Exercise details:
Which lines hold the word "date"? Copy each of them from the material.

Material for this exercise:
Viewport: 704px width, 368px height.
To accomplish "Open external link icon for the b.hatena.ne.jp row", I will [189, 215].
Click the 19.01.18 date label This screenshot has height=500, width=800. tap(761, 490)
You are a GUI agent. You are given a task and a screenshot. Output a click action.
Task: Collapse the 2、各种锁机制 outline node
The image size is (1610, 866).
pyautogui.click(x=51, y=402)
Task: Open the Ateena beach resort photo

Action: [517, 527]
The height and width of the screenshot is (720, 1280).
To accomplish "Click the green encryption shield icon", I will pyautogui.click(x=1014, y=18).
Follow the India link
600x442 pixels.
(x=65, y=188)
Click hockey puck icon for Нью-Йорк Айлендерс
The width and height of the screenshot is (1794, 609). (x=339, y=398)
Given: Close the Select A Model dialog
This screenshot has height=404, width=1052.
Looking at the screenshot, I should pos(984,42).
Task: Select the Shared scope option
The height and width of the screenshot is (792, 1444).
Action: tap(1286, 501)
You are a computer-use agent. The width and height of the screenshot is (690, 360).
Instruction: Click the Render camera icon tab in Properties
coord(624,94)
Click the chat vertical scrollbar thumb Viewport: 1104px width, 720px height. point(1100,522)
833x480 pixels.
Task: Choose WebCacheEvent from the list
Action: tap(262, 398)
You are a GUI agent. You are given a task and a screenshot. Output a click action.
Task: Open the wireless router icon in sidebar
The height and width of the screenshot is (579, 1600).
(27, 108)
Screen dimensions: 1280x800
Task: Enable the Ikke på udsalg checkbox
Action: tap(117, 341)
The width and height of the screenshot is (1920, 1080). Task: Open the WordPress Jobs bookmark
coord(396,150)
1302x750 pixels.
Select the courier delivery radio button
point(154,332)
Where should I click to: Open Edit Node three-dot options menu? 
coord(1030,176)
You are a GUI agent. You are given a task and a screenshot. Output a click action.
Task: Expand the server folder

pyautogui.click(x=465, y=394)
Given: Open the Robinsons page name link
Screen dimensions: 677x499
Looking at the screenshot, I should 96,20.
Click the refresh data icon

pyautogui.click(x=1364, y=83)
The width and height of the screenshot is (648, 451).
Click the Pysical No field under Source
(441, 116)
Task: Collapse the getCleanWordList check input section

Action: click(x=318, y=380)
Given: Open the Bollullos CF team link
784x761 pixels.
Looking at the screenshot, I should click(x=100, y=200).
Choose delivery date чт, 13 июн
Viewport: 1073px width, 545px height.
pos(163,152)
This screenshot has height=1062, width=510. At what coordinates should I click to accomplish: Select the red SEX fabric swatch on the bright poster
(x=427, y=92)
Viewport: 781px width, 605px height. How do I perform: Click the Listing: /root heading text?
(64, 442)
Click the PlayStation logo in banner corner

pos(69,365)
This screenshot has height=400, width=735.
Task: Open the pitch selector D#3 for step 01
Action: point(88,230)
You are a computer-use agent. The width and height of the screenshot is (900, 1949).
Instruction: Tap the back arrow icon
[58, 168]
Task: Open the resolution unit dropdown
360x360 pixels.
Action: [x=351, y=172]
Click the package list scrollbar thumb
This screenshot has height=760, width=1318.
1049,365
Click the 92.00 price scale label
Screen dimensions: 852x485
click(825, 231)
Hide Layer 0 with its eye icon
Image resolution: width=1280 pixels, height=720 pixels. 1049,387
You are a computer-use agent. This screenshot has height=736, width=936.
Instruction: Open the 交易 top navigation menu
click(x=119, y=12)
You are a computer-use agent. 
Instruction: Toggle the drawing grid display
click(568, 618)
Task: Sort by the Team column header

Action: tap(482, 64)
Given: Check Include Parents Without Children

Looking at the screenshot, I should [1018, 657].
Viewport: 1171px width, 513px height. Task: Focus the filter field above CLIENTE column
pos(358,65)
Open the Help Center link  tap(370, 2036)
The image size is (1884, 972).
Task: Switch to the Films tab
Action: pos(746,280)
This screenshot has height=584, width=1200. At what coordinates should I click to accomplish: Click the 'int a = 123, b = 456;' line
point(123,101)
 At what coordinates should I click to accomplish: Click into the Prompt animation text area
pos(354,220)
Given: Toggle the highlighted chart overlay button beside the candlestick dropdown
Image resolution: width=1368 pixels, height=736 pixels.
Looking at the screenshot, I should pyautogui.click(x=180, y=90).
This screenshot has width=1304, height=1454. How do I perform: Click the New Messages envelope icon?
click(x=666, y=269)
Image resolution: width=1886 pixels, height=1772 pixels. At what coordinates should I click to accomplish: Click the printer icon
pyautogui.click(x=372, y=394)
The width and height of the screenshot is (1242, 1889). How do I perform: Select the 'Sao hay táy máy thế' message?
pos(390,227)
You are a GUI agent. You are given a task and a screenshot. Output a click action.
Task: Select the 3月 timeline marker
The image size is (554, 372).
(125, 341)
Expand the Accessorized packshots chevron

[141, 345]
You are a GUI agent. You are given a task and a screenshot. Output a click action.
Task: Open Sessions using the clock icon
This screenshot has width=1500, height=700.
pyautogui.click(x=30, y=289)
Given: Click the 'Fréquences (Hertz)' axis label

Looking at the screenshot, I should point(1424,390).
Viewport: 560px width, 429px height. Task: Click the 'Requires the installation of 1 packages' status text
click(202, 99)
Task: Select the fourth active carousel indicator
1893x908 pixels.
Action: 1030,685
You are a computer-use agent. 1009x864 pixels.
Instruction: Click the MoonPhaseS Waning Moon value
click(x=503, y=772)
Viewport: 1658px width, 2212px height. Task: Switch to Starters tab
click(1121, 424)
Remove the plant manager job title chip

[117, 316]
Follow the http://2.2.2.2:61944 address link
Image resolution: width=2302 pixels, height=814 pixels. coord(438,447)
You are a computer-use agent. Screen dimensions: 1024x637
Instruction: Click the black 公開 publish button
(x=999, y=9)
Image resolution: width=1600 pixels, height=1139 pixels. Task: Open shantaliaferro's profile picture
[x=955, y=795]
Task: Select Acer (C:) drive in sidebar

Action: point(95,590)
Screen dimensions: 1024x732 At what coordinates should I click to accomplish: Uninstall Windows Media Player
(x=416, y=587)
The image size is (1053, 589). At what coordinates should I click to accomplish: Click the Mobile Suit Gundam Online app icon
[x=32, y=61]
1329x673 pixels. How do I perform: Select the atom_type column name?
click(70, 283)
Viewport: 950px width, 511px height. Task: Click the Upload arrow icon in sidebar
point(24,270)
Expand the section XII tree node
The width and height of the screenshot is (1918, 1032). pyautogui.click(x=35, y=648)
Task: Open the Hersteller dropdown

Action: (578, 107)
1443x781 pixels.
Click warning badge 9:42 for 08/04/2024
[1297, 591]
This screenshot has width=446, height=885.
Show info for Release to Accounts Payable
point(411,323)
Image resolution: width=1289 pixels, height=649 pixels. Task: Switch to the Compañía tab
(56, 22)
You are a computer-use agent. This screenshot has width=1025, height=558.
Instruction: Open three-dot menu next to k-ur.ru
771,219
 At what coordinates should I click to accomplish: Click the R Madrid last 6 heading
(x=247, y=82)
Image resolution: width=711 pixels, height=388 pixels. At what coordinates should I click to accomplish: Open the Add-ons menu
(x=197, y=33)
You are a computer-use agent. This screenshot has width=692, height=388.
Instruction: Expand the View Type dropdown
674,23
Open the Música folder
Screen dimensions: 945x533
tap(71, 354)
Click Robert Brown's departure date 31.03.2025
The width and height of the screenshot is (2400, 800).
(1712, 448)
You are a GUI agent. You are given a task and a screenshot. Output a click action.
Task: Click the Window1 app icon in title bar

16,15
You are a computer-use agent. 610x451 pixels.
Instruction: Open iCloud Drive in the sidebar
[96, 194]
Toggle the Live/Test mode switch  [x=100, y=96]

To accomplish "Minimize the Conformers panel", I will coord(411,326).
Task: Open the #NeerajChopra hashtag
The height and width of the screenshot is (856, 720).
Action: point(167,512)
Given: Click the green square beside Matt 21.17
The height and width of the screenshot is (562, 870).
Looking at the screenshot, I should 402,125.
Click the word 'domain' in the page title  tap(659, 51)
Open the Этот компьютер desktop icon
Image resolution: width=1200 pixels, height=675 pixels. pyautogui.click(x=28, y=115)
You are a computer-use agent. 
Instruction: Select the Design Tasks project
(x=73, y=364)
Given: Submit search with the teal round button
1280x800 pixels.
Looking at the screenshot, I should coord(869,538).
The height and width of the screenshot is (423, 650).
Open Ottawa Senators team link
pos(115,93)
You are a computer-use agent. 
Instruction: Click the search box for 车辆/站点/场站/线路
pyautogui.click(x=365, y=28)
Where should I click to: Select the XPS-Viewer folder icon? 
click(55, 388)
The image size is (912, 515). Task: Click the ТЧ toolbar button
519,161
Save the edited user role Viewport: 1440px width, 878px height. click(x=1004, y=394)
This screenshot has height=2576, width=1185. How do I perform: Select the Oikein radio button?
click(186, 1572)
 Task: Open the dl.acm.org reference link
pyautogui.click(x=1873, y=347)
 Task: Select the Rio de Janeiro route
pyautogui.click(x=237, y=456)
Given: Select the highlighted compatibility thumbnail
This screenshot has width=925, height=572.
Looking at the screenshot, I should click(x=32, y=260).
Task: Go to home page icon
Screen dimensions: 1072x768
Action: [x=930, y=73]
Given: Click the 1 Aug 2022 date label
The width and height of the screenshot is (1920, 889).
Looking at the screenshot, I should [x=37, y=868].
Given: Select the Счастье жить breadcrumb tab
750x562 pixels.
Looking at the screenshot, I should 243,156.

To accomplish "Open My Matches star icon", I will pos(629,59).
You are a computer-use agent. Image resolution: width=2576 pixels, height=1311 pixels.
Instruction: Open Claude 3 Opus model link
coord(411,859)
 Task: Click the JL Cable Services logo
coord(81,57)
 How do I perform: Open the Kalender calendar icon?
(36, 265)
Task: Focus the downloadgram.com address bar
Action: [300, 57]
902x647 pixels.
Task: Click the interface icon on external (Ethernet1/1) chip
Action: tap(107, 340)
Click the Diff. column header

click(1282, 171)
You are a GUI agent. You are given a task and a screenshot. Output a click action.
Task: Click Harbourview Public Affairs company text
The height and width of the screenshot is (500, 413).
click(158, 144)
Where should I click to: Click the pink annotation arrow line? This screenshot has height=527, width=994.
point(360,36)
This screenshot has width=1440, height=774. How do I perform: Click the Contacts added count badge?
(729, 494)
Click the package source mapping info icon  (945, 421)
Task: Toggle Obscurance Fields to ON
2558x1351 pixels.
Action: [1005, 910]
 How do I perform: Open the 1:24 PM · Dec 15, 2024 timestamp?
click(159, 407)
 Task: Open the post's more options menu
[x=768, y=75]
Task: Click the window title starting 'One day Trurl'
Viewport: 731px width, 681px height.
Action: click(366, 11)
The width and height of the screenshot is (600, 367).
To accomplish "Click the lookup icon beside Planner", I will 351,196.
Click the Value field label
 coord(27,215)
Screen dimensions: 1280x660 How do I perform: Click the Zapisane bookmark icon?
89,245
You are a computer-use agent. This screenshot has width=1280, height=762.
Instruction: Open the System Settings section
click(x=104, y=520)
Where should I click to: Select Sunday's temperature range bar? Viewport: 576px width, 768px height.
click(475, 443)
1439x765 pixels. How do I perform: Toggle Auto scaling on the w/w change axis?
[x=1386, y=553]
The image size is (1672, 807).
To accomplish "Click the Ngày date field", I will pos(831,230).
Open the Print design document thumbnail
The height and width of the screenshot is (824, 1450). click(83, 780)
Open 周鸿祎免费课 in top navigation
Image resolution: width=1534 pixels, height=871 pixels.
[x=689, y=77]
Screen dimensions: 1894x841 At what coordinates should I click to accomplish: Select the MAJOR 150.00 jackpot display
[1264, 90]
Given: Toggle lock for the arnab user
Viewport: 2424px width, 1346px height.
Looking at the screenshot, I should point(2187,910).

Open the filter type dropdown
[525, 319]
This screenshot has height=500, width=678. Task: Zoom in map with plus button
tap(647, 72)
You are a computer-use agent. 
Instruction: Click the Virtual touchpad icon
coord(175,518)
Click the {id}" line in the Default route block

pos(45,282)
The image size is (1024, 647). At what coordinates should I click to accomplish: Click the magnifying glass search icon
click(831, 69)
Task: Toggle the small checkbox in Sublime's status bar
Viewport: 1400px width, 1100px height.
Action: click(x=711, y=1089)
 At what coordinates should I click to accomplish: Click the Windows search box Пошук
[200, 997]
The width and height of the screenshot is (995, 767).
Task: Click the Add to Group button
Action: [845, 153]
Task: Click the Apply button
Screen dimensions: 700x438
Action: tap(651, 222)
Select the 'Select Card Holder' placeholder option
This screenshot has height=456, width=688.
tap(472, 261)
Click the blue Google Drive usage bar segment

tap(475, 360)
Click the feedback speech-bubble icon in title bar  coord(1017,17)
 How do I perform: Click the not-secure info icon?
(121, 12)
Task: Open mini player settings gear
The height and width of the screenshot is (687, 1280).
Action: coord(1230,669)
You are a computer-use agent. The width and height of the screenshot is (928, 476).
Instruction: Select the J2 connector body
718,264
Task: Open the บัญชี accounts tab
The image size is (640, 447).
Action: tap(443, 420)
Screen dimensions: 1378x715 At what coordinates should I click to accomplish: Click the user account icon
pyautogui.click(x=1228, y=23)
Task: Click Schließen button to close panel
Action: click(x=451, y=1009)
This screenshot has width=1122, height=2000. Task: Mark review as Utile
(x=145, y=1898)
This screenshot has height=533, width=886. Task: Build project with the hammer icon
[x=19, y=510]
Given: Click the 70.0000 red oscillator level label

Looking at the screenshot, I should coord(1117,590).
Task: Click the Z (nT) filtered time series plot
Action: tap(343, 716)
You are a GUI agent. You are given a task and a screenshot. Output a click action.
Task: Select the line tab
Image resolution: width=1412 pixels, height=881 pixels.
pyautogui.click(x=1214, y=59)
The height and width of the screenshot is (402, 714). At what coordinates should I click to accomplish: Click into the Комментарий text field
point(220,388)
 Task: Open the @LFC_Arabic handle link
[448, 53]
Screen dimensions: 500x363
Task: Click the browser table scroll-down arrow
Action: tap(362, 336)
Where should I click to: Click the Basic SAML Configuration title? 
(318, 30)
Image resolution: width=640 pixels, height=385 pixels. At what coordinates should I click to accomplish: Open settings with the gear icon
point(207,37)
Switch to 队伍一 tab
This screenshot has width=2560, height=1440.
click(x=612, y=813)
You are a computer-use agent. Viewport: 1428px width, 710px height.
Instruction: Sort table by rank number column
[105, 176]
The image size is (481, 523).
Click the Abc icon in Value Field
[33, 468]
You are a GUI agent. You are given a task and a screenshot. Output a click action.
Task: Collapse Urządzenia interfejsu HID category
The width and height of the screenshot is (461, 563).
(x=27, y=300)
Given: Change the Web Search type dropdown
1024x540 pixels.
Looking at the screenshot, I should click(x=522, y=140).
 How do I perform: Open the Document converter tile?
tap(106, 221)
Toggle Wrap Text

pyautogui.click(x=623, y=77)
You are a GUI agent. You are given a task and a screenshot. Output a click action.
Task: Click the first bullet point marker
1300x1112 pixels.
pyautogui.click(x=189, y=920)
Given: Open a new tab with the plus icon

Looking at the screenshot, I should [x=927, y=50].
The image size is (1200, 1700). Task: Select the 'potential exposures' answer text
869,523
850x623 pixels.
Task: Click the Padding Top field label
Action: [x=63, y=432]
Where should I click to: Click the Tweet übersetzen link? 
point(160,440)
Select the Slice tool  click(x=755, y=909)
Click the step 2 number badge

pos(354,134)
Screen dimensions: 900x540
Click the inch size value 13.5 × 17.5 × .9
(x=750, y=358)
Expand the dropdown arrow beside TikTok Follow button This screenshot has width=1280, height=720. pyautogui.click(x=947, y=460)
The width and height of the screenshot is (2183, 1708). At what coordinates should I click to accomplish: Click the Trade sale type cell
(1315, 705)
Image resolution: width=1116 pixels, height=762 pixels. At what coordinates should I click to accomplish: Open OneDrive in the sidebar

Your solution:
Click the 19.01.18 date label This screenshot has height=500, width=800. tap(761, 490)
Choose delivery date чт, 13 июн
Click Robert Brown's departure date 31.03.2025
Given: Click the 1 Aug 2022 date label
To accomplish "Click the Ngày date field", I will pos(831,230).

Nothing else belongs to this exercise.